Frequency class

from Wikipedia, the free encyclopedia

In linguistics, a frequency class is a statistical measure of the frequency of use of a word in a natural language or in a language segment. Zipf's law is used to calculate the frequency class. As a law of language, it is of particular importance in quantitative linguistics . In corpus linguistics , frequency classes have also established themselves as an empirical measure of frequency.

calculation

A representative and sufficiently large amount of available written sources from a language called the corpus is used as the basis for the calculation . The most common word in this corpus is used as a basis for comparison. In the written German language this is the word der , in the English the ("der / die / das"), in the Swedish och ("und").

The Zipf law serves as a basis for calculation. The value of the frequency class is  calculated using the logarithm to base 2 of the quotient of the word to be examined and the word that occurs most frequently.

The Gaussian bracket rounds the intermediate result down to a whole number. Together with the added value 0.5, the Gaussian bracket leads to the value of the logarithm being rounded up or down to the nearest whole number (0.5 is rounded up to 1).

The frequency class calculated in this way  is an integer that expresses how many times more frequently the most frequent word occurs in the analyzed data than the examined word. The most common word itself belongs to frequency class 0, and i. A. It is the only representative of this class. Words that occur about times as often as this are placed in the frequency  class. This means that the smaller its frequency class, the more frequently a word occurs.

Size of the frequency classes, rank

According to Zipf's law, one expects that the class contains  around words ( types ) and that the sum of their occurrences ( tokens ) is roughly the same in each class, although this approximation is the least accurate for the top and bottom classes. In particular, according to Zipf's law, one expects for each corpus that approximately half of all words (types) appear only once.
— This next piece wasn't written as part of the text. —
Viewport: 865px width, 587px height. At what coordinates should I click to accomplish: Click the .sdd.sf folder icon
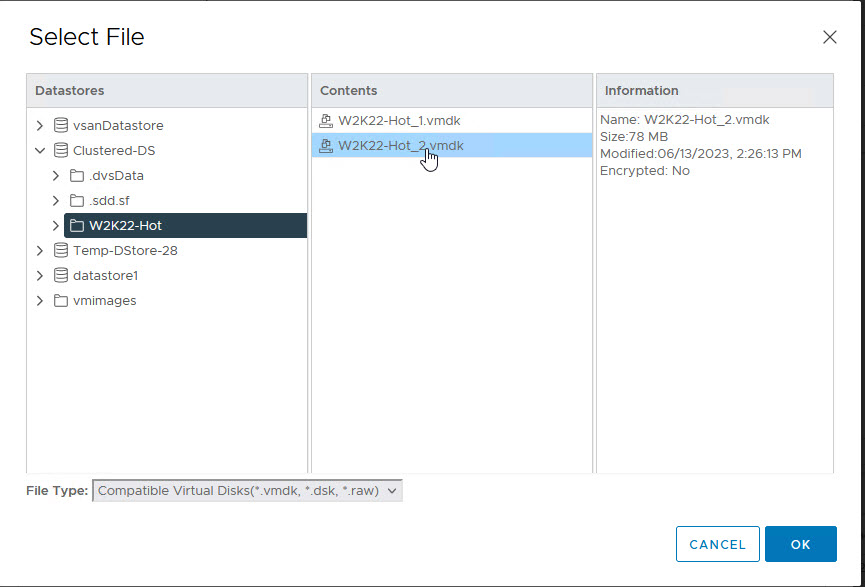pyautogui.click(x=77, y=201)
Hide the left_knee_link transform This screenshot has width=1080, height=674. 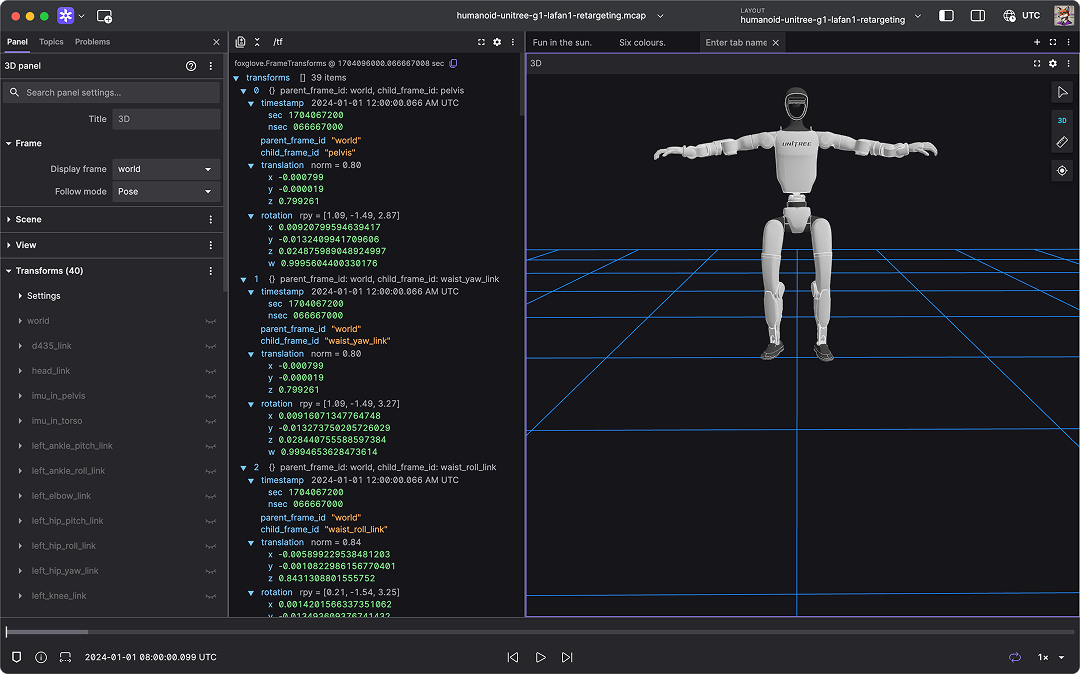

The first estimate from Zipf's law is that class 0 contains about 1 word, class 1 about 2 words, class 9 about 512 words, etc. In all classes up to and including class 9 there are about 1000 words . The following frequency class 10 thus includes around 1000 words with a frequency of around 1000 to 2000; however, these are only rough guide values.

Word forms and lexemes

Frequency classes can be viewed on two linguistic levels: for a single word form (as shown above) or for an entire lexeme with its various word forms. The most frequently occurring word, the frequency of which is used as a benchmark when calculating the frequency class, should be determined on the same linguistic level: In written German , the most common word form is the word der and the most common lexeme is the specific article (with the inflected forms of the , die , das , des , dem , den ).

See also

literature

  • Helmut Meier: Deutsche Sprachstatistik , 2nd edition, Olms, Hildesheim 1978, ISBN 9783487007359 .

Web links

Individual evidence

  1. This is more or less in line with practice: According to studies by the University of Leipzig, class 9 is assigned a log (number of words in HKL 9) of around 6.5, so there should be around 700 words in this class, see graphic 'Number of words in the frequency classes' ( Memento of the original from March 5, 2016 in the Internet Archive ) Info: The archive link was inserted automatically and has not yet been checked. Please check the original and archive link according to the instructions and then remove this notice. to FAQ on vocabulary, University of Leipzig ( memento of the original from November 12, 2015 in the Internet Archive ) Info: The archive link was automatically inserted and not yet checked. Please check the original and archive link according to the instructions and then remove this notice. . @1@ 2Template: Webachiv / IABot / wortschatz.uni-leipzig.de @1@ 2Template: Webachiv / IABot / wortschatz.uni-leipzig.de
  2. Can be used e.g. B. to better interpret the information from the frequency queries.